From a baseline in which no NHS site was commissioned in March 2018, within 12 months, 27 different hospitals implemented the AI technology. At the end of the program, 54 sites were commissioned and utilizing the AI technology in routine healthcare settings. National implementation was geographically equitable with balanced representation from across England, urban and rural, academic and nonacademic centers (Extended Data Fig. 1). The median time from funding to starting an FFR-CT program was 4.7 months (IQR 2.4–7.6) with some variability between centers and regions (North 4.6 (2.3–8.3), Midlands 0.8 (0.0–8.0), Southeast 5.4 (3.5–11.0), Southwest 5.1 (2.0–8.6)) (Extended Data Fig. 2b). The indices of multiple deprivation (IMD) score, which ranks populations from the least deprived to the most deprived areas, varied between hospitals according to geographic region and population served. There was no difference in the population IMD score before or after FFR-CT introduction (mean 20.58 (±15.9), pre-FFR-CT 20.61, post-FFR-CT 20.52), nor in the FFR-CT tested cohort (20.1), indicating that the availability and use of FFR-CT was nondiscriminatory according to the level of deprivation or social class (Supplementary Table 6).

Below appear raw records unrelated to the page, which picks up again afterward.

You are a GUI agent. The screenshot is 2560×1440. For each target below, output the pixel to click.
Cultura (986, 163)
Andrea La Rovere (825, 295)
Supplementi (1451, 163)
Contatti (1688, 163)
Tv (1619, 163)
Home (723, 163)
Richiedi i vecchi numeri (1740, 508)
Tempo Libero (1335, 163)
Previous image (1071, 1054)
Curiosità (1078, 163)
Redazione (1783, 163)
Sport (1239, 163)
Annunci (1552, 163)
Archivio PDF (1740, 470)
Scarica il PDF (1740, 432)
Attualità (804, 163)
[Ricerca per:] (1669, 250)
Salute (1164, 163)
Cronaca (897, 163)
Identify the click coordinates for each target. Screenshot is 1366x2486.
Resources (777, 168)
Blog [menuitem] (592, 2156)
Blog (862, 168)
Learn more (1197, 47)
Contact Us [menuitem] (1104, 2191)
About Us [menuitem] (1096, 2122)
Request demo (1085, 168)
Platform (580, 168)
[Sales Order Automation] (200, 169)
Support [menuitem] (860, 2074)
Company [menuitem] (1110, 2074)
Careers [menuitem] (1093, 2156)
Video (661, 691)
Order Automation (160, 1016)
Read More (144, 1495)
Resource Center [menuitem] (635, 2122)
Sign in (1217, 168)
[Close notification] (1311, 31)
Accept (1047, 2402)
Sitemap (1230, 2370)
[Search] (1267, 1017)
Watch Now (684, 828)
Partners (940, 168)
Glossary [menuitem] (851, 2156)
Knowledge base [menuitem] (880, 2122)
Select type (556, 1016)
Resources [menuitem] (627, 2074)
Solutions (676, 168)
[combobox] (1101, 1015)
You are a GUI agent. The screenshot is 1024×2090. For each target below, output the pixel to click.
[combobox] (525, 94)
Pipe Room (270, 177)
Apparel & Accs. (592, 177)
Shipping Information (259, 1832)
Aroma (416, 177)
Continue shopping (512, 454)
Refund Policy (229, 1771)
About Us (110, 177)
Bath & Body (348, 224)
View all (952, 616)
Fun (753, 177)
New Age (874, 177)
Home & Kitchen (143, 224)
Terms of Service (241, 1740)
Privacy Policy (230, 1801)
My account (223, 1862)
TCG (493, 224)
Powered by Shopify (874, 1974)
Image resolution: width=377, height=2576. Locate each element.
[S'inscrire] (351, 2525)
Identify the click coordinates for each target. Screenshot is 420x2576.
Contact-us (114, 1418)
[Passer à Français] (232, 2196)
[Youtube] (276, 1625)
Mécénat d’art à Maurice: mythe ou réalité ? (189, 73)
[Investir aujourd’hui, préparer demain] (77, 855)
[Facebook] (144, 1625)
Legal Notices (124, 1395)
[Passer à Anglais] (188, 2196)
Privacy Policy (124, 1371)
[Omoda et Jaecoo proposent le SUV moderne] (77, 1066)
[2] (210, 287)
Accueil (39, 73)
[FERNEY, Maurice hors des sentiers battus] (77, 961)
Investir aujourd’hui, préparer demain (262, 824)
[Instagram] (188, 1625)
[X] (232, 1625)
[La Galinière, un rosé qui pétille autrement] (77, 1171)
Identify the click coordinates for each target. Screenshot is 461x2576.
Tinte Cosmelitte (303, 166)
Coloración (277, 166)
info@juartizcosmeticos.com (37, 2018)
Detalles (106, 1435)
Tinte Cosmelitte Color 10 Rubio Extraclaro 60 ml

The learning curve was determined on an institutional basis by assessing the patient outcomes and resource utilization from the FFR-CT tested cohort (n = 7,863) by the center experience (first 75 FFR-CT cases versus >75 cases). This demonstrated a change in practice and learning over time. The frequency of positive FFR-CT results increased (55% versus 60%), with no change in ICA (24.2% versus 23.8%) or revascularization (19.4% versus 19.4%) rates, resulting in an increased revascularization ratio (53.4% versus 56.2%). There was an associated reduction in the number of second-line downstream tests performed over time (220.5 versus 183.2/1,000 patients) (Supplementary Table 7).